Não é um país - é uma sarjeta...

Anónimo disse...

RTP vai receber 223 milhões em 2008.
Puta que os p...
JB

Jorge Carreira Maia disse...

Há neste comentário de JPP um equívoco quando diz: «Esta é, obviamente, a melhor comunicação social, a melhor televisão para os governos, e o actual cuida bem que não lhe falte dinheiro para as suas quinhentas horas de futebol.» Fica-se com a ideia de que estamos perante uma certa orquestração e manipulação, e que seriam estas que produziriam a irrelevância.

Não é verdade, a irrelevância é a essência dos tempos actuais e as televisões, futebóis, imprensa e governos são a manifestação de uma irrelevância que os produz. Não há aqui uma deliberação dos protagonistas, mas o Zeitgeist impõe-se-lhes de forma imperativa. Mais, o espírito do tempo escolhe irrelevantes para, na sua irrelevância, promoverem o espírito da coisa.

Dados registados:
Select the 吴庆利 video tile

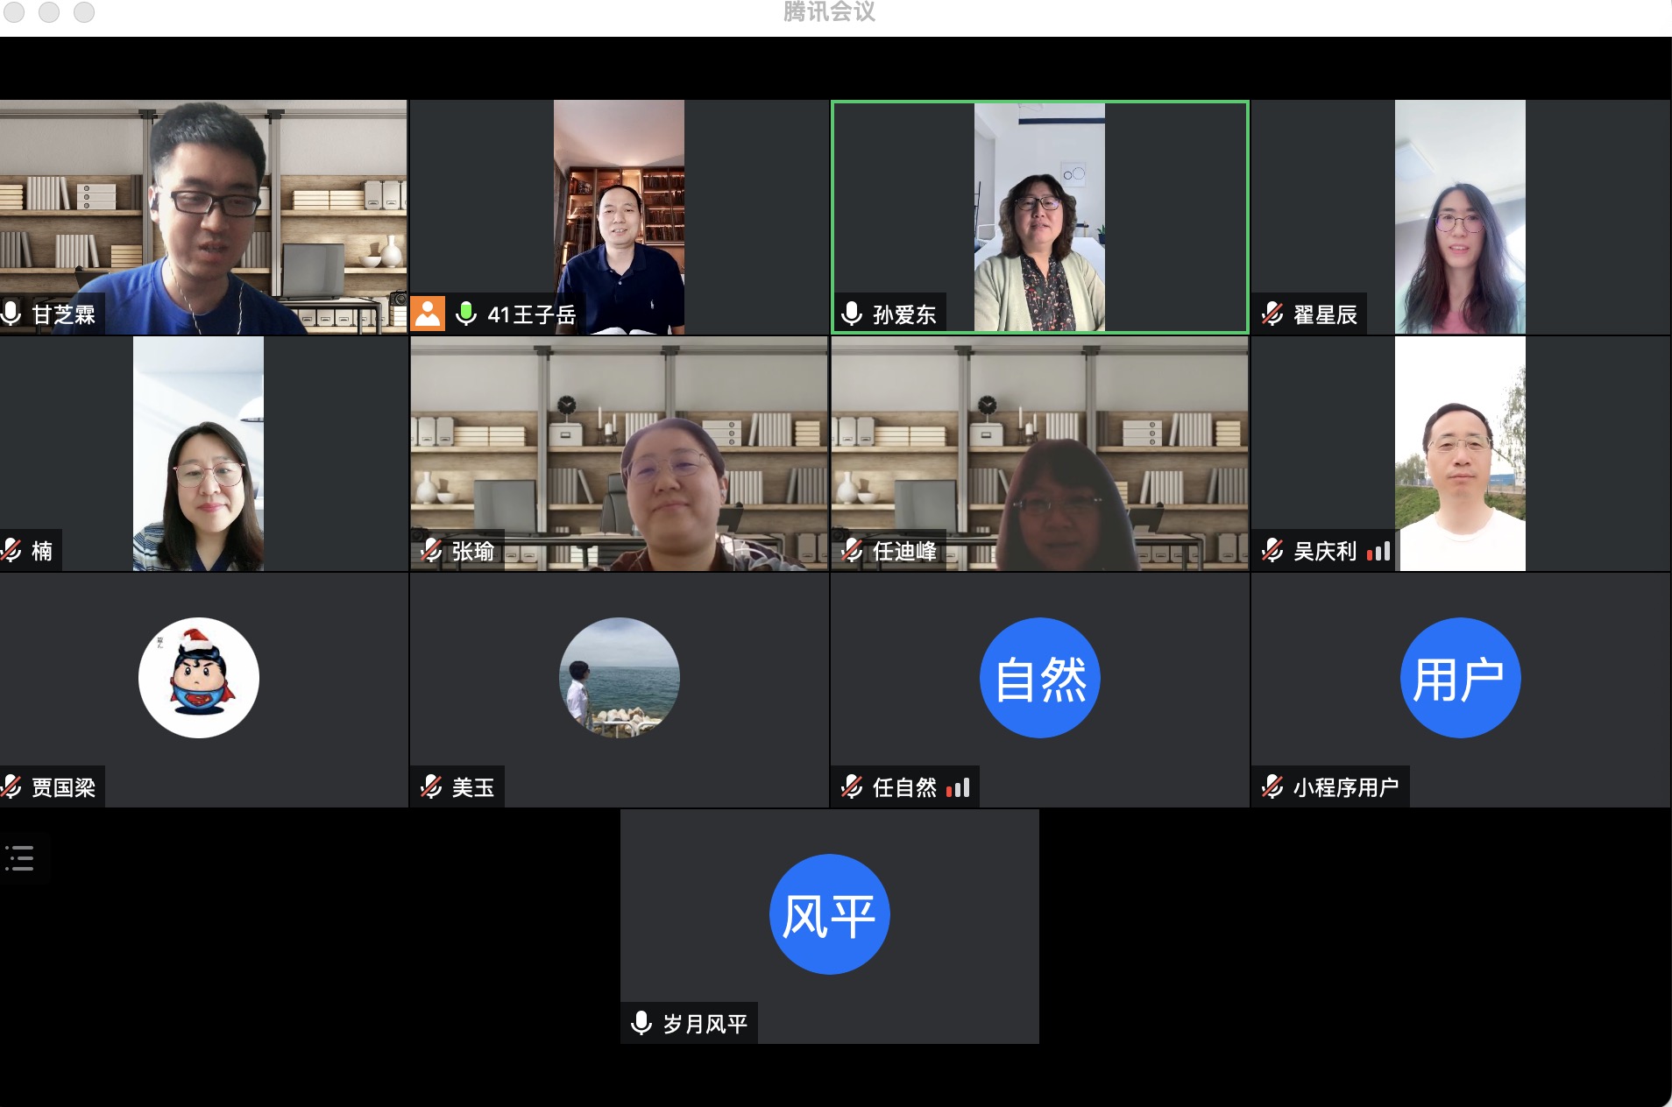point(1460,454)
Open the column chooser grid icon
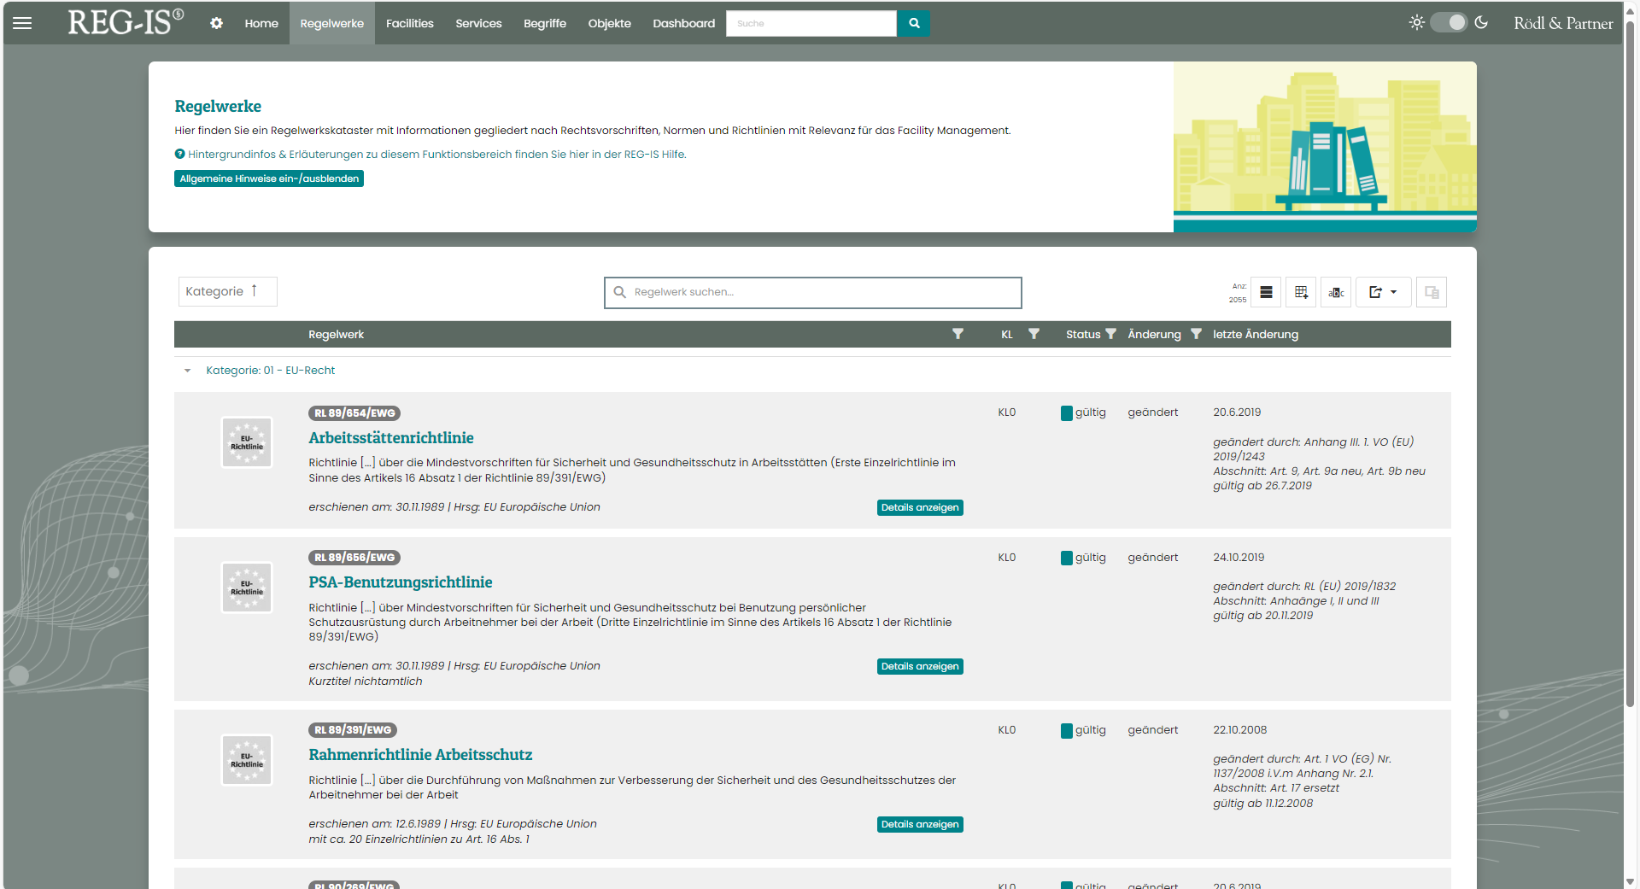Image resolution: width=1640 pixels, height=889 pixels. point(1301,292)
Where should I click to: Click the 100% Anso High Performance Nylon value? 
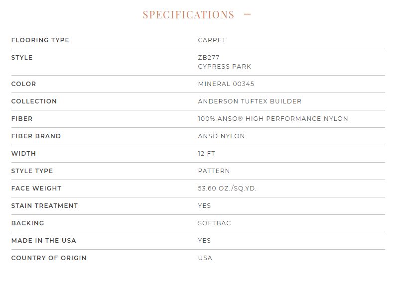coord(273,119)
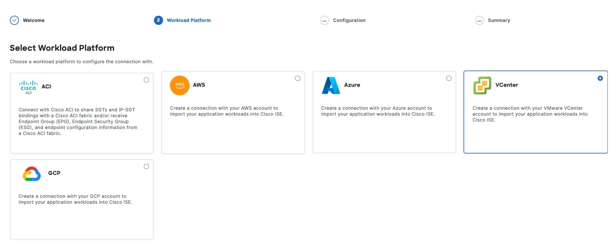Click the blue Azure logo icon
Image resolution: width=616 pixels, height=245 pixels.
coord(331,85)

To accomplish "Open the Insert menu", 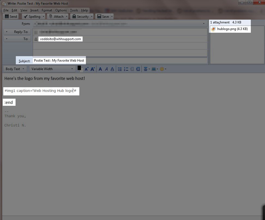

Complete o seguinte:
1. Segundo a passagem citada, quanto vai a RTP receber em 2008?
2. Reescreva o trecho da passagem citada que vai de "Puta que os" até "produziriam a irrelevância.", trocando "irrelevância" por "insignificância".

Resultados por ordem:
1. 223 milhões.

2.
Puta que os p...
JB

Jorge Carreira Maia disse...

Há neste comentário de JPP um equívoco quando diz: «Esta é, obviamente, a melhor comunicação social, a melhor televisão para os governos, e o actual cuida bem que não lhe falte dinheiro para as suas quinhentas horas de futebol.» Fica-se com a ideia de que estamos perante uma certa orquestração e manipulação, e que seriam estas que produziriam a insignificância.